Both Ilai and Pelu have trained at the highest levels of sport. Ilai is an olympic wrestler who has competed for Tokelau around the world, while Pelu is a former professional rugby player who spent 15 years playing in the UK, Italy and France.

The free community gym owned by Te Kaika Health Hub in Dunedin. Photo: Supplied
The free community gym owned by Te Kaika Health Hub. Photo: Supplied

Both have come home to give back to the community that kickstarted their journeys.

“I’ve always wanted to be in a role that when rugby was finished, something that had to do with the community and just giving back to the community in whichever way possible,” Pelu says. 

“At the grassroots level, it’s meeting with everyday people.
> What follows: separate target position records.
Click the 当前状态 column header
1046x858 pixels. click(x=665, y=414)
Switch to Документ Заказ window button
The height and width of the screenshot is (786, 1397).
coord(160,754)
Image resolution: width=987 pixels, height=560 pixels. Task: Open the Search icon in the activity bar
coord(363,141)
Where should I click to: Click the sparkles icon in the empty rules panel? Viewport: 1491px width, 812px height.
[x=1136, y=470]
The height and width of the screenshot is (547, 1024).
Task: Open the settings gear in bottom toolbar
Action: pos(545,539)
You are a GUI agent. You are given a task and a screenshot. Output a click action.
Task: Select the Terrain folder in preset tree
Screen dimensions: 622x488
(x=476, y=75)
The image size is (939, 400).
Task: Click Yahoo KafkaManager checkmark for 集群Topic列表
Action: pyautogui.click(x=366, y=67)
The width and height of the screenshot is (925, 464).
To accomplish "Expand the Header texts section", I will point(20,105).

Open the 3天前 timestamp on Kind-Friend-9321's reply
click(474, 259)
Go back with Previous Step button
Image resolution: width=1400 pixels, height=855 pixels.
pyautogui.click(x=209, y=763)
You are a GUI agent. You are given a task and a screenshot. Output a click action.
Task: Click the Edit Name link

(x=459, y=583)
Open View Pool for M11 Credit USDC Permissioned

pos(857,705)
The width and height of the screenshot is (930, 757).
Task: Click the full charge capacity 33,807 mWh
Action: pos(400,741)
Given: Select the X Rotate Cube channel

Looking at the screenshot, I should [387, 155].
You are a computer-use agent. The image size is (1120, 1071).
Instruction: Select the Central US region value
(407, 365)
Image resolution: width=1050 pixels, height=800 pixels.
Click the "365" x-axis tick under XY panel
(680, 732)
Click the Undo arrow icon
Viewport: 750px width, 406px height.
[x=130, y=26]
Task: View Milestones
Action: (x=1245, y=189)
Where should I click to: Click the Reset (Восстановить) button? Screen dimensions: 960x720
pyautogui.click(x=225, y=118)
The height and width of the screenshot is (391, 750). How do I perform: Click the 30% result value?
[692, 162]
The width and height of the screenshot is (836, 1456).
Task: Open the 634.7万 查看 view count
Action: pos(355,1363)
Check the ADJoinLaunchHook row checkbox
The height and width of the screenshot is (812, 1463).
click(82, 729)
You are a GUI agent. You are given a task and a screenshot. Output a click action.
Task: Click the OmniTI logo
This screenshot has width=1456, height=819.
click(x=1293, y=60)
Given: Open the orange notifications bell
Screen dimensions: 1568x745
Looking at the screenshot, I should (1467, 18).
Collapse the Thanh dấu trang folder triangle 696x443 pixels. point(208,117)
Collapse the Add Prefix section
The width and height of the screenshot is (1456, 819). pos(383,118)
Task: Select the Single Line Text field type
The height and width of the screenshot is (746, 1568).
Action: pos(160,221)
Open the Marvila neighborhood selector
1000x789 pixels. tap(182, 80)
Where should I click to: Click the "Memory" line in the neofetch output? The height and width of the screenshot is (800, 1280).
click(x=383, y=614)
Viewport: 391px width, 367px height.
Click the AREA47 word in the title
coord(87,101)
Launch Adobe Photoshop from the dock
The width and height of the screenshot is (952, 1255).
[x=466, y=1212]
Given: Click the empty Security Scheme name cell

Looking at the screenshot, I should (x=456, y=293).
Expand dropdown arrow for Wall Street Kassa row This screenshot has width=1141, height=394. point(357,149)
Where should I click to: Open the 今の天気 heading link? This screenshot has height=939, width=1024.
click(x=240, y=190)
It’s a little bit different to working with athletes and high performance type roles. There’s a lot of variety in the role. I’m really enjoying it,” Ilai says.

From its humble exterior to its kindly donated equipment, it’s clear from the outset that this is no ordinary gym.

“I’ve worked with people with anxiety and depression, and seeing their body language change from the initial session to having worked with them for a few weeks, now you can see a big change in the demeanour and body language,” Pelu says.

Pelu Taele-Pavihi speaking with Tagata Pasifika reporter Anauli Karima Fai'ai. Photo: Supplied
Pelu Taele-Pavihi speaking with Tagata Pasifika reporter Anauli Karima Fai’ai. Photo: Supplied

It’s a place where physical health and good company go hand in hand.

“Majority of them come in and sit on the bike and they love to chat. You know, they talk to the person right next to them and find out they live next door to each other or they went to the same school,” Pelu says.

“I think it plays a big part for their mental wellbeing as well.”

This objective extends outside of the gym through a weekly walking group that Ilai also manages.

“It’s definitely a confidence boost. A lot of them, this will be their only exercise for the week,”  Ilai says.

“Sometimes when we’re walking and talking with them, they start to open up about other problems they’re going through.” 

For Ilai and Pelu, there’s no reward like giving back. 

“When you see those people coming back, and when you see their demons and the walls get broken down, it just puts such huge smile on your face; when you leave this place at the end of the day, wow, that was pretty raw and pretty touching,” Pelu says.